The studies we read lead to a number of actionable ideas that I’ll outline here.

· Choose 1-2 behaviors, not an outcome, to control – you must pick behaviors that you believe will be the most important to achieving your outcome. Then just try to do those behaviors. Use the outcome only as a guide, the focus is on the behavior (don’t obsess over your weight, focus on the food and the exercise)

· Measure your behavior – get a baseline for the behavior, and measure EVERYDAY. Food diary, website (joes goals), iPhone app, etc.

· Get a change coach – someone in the class or out who is supporting you and someone you check in with EVERY WEEK to discuss how things are going. This person will need to answer a few questions at the end of the quarter

· Prepare for relapse – if you screw up (and you will screw up) what are you going to do to get back on track? Create a step-by-step action plan for recovering

· Model after success – find someone (better yet – multiple people) who has done what you want to do (not someone who has always been that way) and ask them for advice on changing

· Identify your focal point – comb your memory for a crystallizing moment – if you don’t have one, create one by writing down what would happen 1 year, 5 years out if you don’t make a change, and 1 year, 5 years out if you DO make a change.

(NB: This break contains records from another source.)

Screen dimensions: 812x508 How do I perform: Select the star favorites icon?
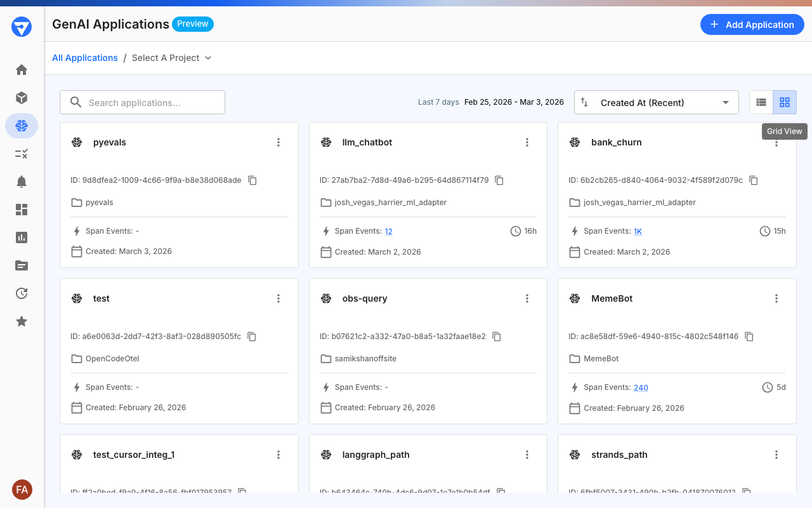click(x=21, y=321)
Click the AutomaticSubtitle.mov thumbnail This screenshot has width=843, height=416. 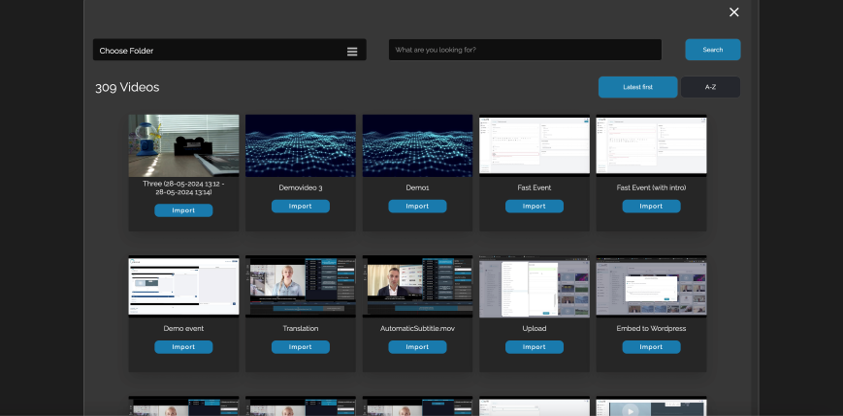(417, 286)
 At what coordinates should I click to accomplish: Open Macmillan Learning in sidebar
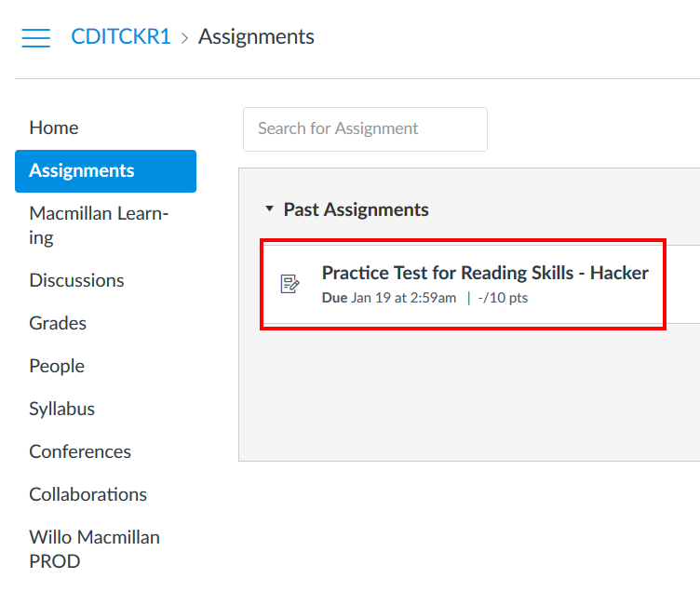[98, 225]
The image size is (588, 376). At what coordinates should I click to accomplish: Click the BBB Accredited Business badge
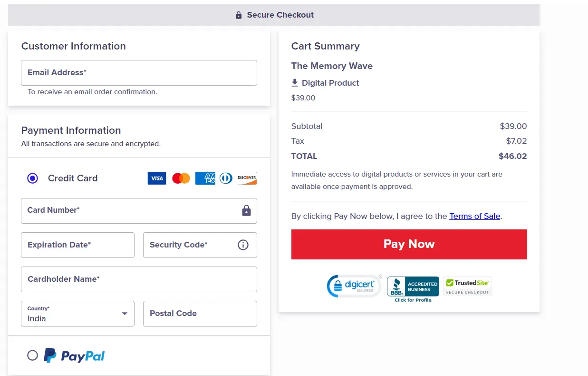tap(413, 287)
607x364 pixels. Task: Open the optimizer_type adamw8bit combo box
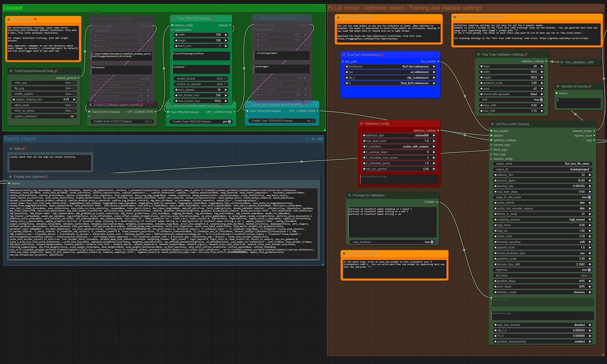(x=399, y=136)
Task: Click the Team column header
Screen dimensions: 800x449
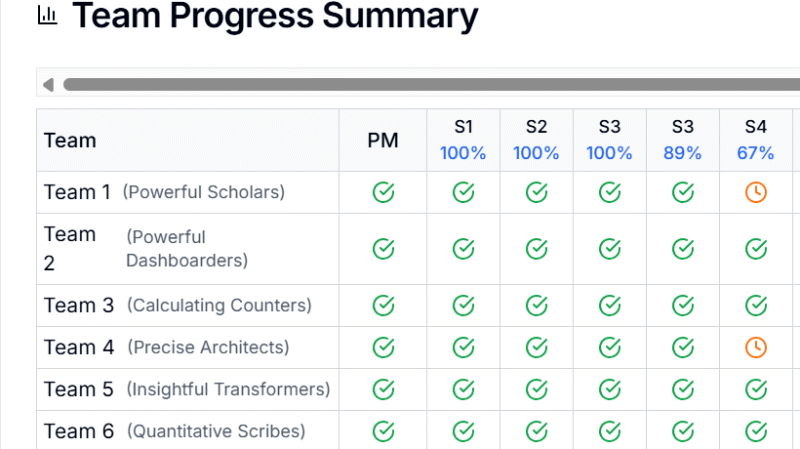Action: (x=70, y=140)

· Control your environment – how can you get reminders for the bad behavior out? How can you introduce new reminders for the good thing? Throw out all the junk food, or bring fruit with you everywhere. Make stick notes all over your room.

· Develop self-efficacy – figure out ways to make yourself feel more confident that you can get this done. This is not the same as self-esteem! Spend time reading about people who have made it. Set small goals, hit them, and repeat.

· Affirm yourself – spend some time thinking/writing down things that are important to you – your values, core beliefs and your intrinsic worth as a human being. Tell your friends and family that you care about them. People who do this are better able to make changes.

· Create a new identity and/or worldview – How will you be a different person because of this change? Can you try to see the world differently that might help facilitate and reinforce the change?

· Exercise – Research indicates that exercising helps people through ANY kind of change. How can you introduce a bit of exercise into your day to help your changes stay?

· Make a firm commitment – Use a friend or a website to put money down that you’ll stick to your change. Enter in a 5k. Tell your parents, your friends and neighbors you’re getting straight A’s this quarter. Buy clothes that are will fit you when you slim down some. Commitment leads to success.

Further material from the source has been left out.